À quoi obtempérant Carpalim, partit soudain, et fit comme avait été décrété par Pantagruel, et sortirent de la ville tous les combattants qui y étaient, et alors qu’il eut mis le feu par les tentes et pavillons, passait légèrement par sur eux sans qu’ils en sentissent rien, tant ils ronflaient et dormaient parfondément[25]. Il vint au lieu où était l’artillerie, et mit le feu en leurs munitions ; mais ce fut le danger. Le feu fut si soudain qu’il cuida[26] embraser le pauvre Carpalim, et n’eût été sa merveilleuse hâtiveté, il était fricassé comme un cochon. Mais il départit si roidement qu’un carreau d’arbalète ne va plus tôt.

Quand il fut hors des tranchées, il s’écria si épouvantablement qu’il semblait que tous les diables fussent déchaînés. Auquel son s’éveillèrent les ennemis ; mais savez-vous comment ? Aussi étourdis que le premier son de matines qu’on appelle en Luçonnais frotte-couille.

Cependant Pantagruel commença semer le sel qu’il avait en sa barque, et parce qu’ils dormaient la gueule bée et ouverte, il leur en remplit tout le gosier, tant que ces pauvres hères toussissaient comme renards, criant : « Ha ! Pantagruel, tant tu nous chauffes le tison ! » Soudain prit envie à Pantagruel de pisser, à cause des drogues que lui avait baillé Panurge, et pissa parmi leur camp, si bien et copieusement qu’il les noya tous, et y eut déluge particulier dix lieues à la ronde. Et dit l’histoire que si la grand jument de son père y eût été et pissé pareillement, qu’il y eût déluge plus énorme que celui de Deucalion, car elle ne pissait fois qu’elle ne fît une rivière plus grande que n’est le Rhône et le Danube.

Ce que voyants ceux qui étaient issus de la ville, disaient : « Ils sont tous morts cruellement, voyez le sang courir. » Mais ils étaient trompés, pensants de l’urine de Pantagruel que fût le sang des ennemis, car ils ne voyaient sinon au lustre du feu des pavillons[27] et quelque peu de clarté de la lune.
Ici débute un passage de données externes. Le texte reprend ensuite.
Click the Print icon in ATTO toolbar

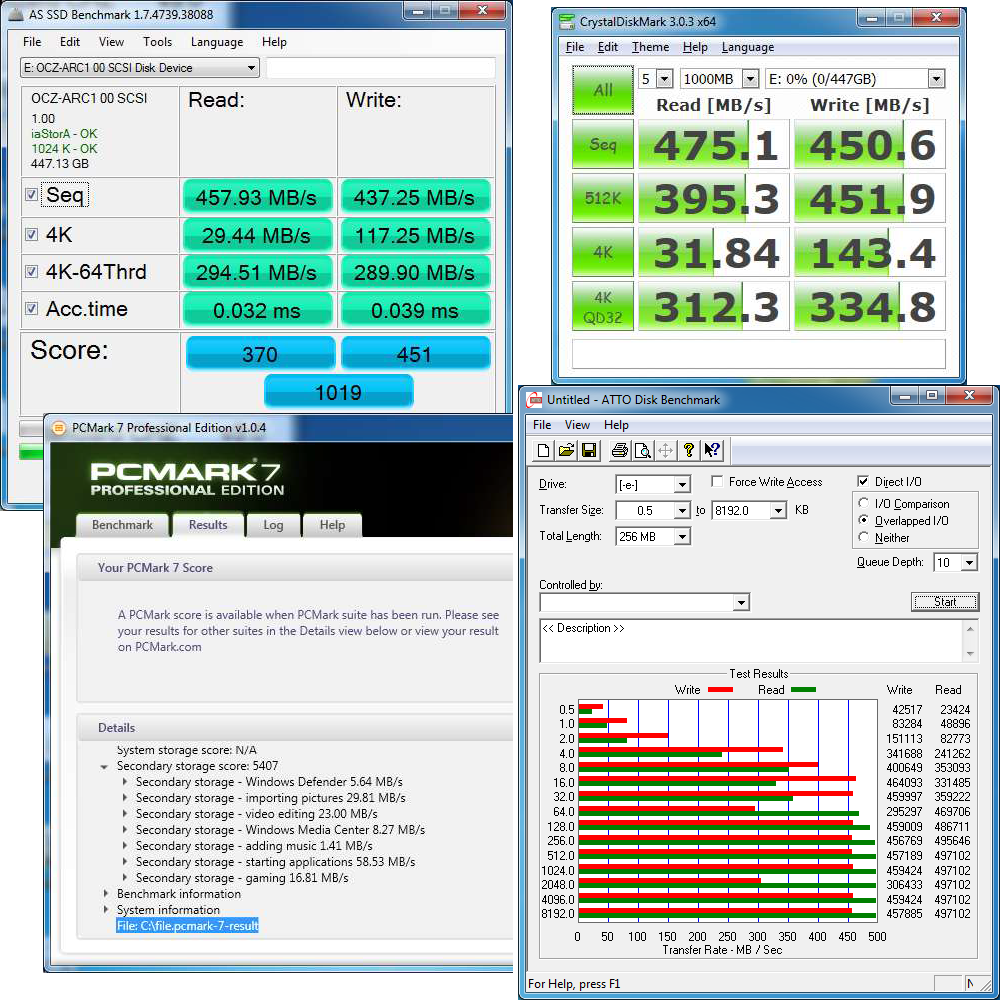coord(619,450)
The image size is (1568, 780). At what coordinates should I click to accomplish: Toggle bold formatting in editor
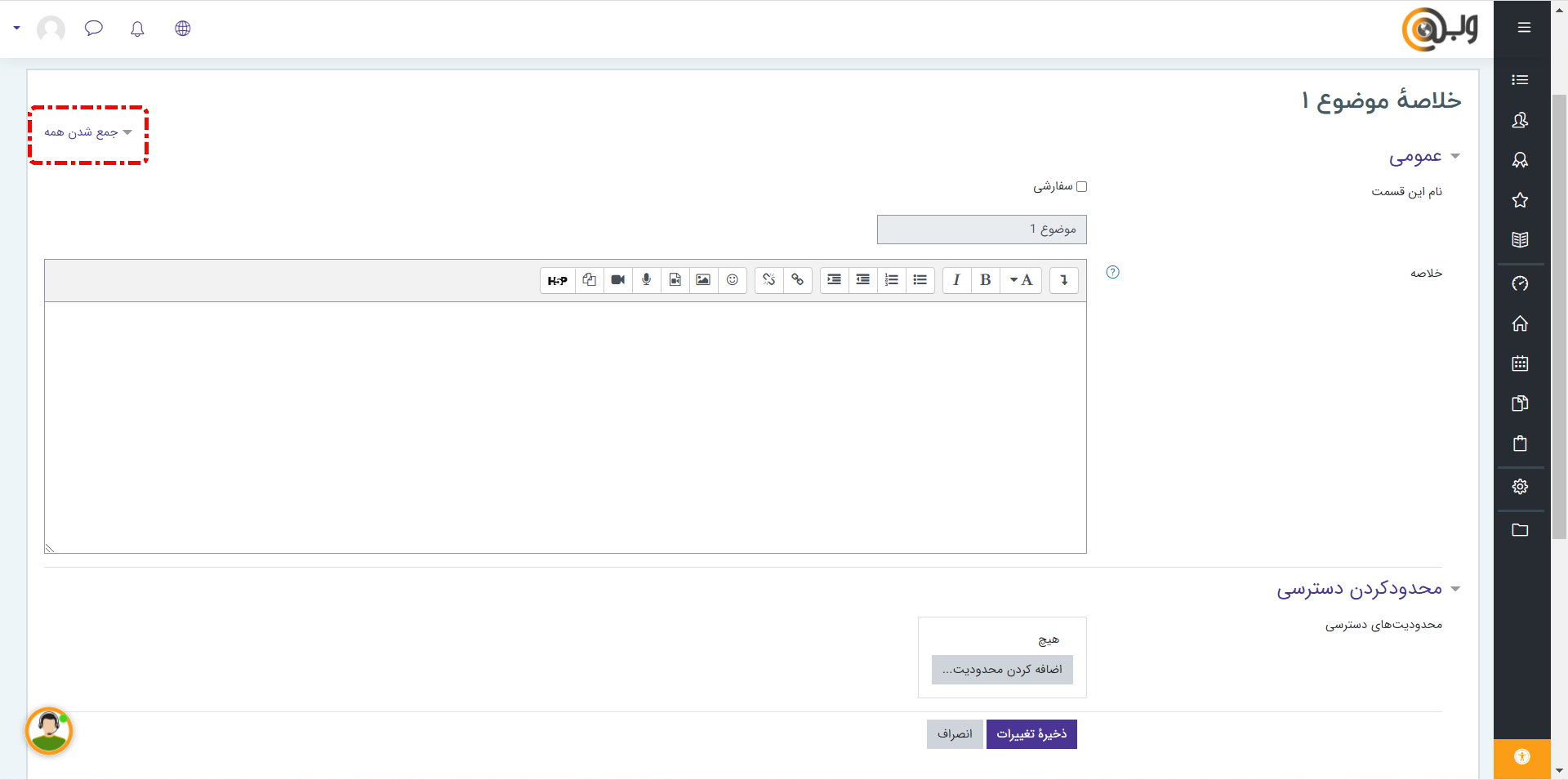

Les ennemis, après soi être réveillés, voyants d’un côté le feu en leur camp et l’inondation et déluge urinal, ne savaient que dire ni que penser. Aucuns disaient que c’était la fin du monde et le jugement final, qui doit être consommé par feu ; les autres, que les dieux marins Neptune, Protéus, Tritons, autres, les persécutaient et que de fait, c’était eau marine et salée.

Ô qui pourra maintenant raconter comment se porta[28] Pantagruel contre les trois cents géants ? Ô ma muse ! ma Calliope, ma Thalie, inspire-moi à cette heure ! Restaure-moi mes esprits, car voici le pont aux ânes de logique, voici le trébuchet, voici la difficulté de pouvoir exprimer l’horrible bataille qui fut faite.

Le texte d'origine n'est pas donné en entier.